In a typical heatmap:
- Each row and column of the matrix represents a variable or category.
- The cells of the matrix contain values, and these values are color-coded based on their magnitudes.
- Colors are used to represent the intensity of the values, with different colors indicating different levels of magnitude.
Heatmaps are often employed to visualize correlation matrices, confusion matrices, or any other matrix-based data where patterns and relationships need to be highlighted. The color gradient allows for quick identification of high or low values and patterns within the data.
In Python, the seaborn library is commonly used for creating heatmaps. Here’s a simple example using seaborn:
import seaborn as sns
import numpy as np
# Example data
data = np.random.rand(5, 5)
# Create a heatmap using seaborn
sns.heatmap(data, annot=True, cmap="viridis")
# Display the heatmap
plt.show()
Result-
In this example, data
is a 5×5 matrix of random values, and sns.heatmap
is used to create a heatmap. The annot=True
parameter adds numerical annotations to the cells, and cmap
specifies the color map (in this case, “viridis”).
Confusion Matrices with Heatmaps
Creating a confusion matrix with a heatmap involves using a combination of libraries such as scikit-learn for generating the confusion matrix and seaborn for visualizing it. Let’s see an example here –
import numpy as np
import seaborn as sns
import matplotlib.pyplot as plt
from sklearn.metrics import confusion_matrix
# Example confusion matrix
actual_labels = [1, 0, 1, 2, 0, 1, 2, 0, 2]
predicted_labels = [1, 0, 1, 2, 0, 1, 0, 0, 2]
cm = confusion_matrix(actual_labels, predicted_labels)
# Create a heatmap using Seaborn
sns.set(font_scale=2) # Adjust font size for better readability
plt.figure(figsize=(8, 6))
sns.heatmap(cm, annot=True, fmt="d", cmap="Blues", linewidths=.5, square=True, cbar_kws={"shrink": 0.75}, xticklabels=[0, 1, 2], yticklabels=[0, 1, 2])

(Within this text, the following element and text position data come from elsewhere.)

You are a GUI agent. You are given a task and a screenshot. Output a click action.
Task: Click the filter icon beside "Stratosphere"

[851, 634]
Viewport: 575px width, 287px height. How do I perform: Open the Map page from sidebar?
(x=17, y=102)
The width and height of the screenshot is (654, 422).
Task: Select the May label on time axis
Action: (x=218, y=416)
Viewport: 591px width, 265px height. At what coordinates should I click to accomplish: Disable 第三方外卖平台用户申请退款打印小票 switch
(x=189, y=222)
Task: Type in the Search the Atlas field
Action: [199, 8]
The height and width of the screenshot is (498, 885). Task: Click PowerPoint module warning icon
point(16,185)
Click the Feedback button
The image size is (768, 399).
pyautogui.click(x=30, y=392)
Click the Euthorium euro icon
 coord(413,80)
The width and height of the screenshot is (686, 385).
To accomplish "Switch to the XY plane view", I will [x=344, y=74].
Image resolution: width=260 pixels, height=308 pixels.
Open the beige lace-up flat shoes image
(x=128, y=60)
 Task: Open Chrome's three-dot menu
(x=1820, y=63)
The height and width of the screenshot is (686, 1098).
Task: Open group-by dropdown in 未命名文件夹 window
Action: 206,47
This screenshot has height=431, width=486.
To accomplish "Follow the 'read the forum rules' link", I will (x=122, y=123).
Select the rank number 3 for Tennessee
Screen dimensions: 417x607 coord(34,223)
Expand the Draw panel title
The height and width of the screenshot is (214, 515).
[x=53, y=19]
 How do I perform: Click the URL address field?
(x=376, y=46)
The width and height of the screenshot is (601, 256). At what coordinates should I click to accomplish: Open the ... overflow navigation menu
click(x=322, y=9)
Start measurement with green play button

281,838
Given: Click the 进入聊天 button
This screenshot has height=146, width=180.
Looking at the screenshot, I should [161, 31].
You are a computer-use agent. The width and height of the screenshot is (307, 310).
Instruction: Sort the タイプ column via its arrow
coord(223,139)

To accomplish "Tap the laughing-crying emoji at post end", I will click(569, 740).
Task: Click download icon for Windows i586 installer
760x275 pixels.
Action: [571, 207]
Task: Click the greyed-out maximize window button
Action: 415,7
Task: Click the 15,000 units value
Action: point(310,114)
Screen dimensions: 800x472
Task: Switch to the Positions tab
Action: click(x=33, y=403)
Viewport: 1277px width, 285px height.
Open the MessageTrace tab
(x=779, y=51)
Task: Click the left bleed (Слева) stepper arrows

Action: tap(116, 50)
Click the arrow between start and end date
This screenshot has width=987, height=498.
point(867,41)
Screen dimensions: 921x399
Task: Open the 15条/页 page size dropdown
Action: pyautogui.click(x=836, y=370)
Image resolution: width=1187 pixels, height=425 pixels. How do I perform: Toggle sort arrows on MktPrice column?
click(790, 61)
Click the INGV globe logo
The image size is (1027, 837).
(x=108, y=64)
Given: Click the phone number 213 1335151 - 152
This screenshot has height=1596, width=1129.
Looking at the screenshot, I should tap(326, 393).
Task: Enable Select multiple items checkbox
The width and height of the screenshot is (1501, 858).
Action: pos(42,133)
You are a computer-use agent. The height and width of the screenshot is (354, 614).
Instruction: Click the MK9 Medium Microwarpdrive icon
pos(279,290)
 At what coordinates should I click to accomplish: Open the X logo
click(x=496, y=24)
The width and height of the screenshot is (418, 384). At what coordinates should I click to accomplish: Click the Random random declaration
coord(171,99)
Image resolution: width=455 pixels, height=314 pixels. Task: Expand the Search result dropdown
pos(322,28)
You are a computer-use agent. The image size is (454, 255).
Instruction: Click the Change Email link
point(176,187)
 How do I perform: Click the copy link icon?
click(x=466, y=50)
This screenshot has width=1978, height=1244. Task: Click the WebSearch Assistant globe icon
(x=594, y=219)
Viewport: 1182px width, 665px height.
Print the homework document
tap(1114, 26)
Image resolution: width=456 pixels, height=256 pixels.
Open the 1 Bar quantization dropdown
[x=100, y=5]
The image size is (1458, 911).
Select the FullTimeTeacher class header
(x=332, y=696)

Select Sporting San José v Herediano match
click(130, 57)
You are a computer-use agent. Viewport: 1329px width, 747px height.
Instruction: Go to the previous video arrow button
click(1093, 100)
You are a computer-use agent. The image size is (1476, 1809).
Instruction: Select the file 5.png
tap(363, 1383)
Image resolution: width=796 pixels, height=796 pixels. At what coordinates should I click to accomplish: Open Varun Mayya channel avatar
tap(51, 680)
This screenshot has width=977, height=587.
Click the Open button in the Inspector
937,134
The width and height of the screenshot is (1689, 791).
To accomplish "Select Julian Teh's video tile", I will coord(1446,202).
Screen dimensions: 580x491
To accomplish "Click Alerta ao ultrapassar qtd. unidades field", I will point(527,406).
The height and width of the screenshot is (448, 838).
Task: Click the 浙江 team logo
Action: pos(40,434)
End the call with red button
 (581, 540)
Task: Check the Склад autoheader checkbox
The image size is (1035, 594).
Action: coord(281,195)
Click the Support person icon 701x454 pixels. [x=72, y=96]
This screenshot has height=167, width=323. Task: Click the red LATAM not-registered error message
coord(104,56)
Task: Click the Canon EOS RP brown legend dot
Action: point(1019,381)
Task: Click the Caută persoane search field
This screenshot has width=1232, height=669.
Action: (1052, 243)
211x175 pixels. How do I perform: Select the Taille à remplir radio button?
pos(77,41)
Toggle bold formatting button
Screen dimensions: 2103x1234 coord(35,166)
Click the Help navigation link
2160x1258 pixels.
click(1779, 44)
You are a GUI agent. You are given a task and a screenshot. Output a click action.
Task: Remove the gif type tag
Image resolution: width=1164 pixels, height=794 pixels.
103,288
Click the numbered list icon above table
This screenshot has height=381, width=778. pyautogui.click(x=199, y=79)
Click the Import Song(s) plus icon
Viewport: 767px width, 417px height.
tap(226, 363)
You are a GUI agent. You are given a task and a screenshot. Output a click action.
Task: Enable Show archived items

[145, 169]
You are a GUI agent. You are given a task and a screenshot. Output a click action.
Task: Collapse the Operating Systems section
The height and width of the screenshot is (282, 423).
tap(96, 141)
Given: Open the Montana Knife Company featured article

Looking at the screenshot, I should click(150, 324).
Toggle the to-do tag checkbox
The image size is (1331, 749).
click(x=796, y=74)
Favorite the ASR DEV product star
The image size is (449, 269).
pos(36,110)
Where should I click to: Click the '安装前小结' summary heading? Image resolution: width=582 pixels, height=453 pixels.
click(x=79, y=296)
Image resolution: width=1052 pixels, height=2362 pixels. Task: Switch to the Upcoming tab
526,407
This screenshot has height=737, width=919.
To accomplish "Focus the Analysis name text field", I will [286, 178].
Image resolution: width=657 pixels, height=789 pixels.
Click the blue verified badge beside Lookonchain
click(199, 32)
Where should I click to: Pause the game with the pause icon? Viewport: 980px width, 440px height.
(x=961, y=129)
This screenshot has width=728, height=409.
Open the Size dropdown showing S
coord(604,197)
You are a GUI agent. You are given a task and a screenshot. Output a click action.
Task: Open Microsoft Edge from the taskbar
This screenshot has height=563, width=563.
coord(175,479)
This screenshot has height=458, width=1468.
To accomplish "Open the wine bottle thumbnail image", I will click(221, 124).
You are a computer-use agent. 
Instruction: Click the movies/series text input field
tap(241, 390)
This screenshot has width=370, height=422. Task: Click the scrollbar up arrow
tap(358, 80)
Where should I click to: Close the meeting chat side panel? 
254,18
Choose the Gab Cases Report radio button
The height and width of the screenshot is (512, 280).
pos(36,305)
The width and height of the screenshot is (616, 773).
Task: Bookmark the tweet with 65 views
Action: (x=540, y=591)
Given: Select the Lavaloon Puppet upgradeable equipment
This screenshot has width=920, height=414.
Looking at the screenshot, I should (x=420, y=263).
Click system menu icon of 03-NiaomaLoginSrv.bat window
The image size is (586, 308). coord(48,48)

plt.xlabel('Predicted Labels')
plt.ylabel('True Labels')
plt.title('Confusion Matrix')
plt.show()
Here, we have imported some necessary libraries:
numpy
for numerical operations.seaborn
for creating visualizations, particularly the heatmap.matplotlib.pyplot
for additional plotting functionalities.confusion_matrix
from scikit-learn to compute the confusion matrix.
Line number 7-9 creates an example confusion matrix using the confusion_matrix
function from scikit-learn. It takes two lists (actual_labels
and predicted_labels
) as inputs and computes the confusion matrix.
The later code uses seaborn to create a heatmap of the confusion matrix. It sets the font size for better readability, specifies the figure size, and then creates the heatmap using the sns.heatmap
function. Various parameters are used to customize the appearance of the heatmap, such as annotations, the color map (“Blues”), linewidths, square cells, and labels for the x-axis and y-axis. Finally, the plot is displayed using plt.show()
. The resulting heatmap visually represents the confusion matrix, making it easier to interpret the performance of a classification model.
Final result-
Here, we observe a 3×3 matrix represented in color-coded form. As seen in the 0,0 position, the value is 3, indicating that the predicted labels match the actual labels three times, and so on.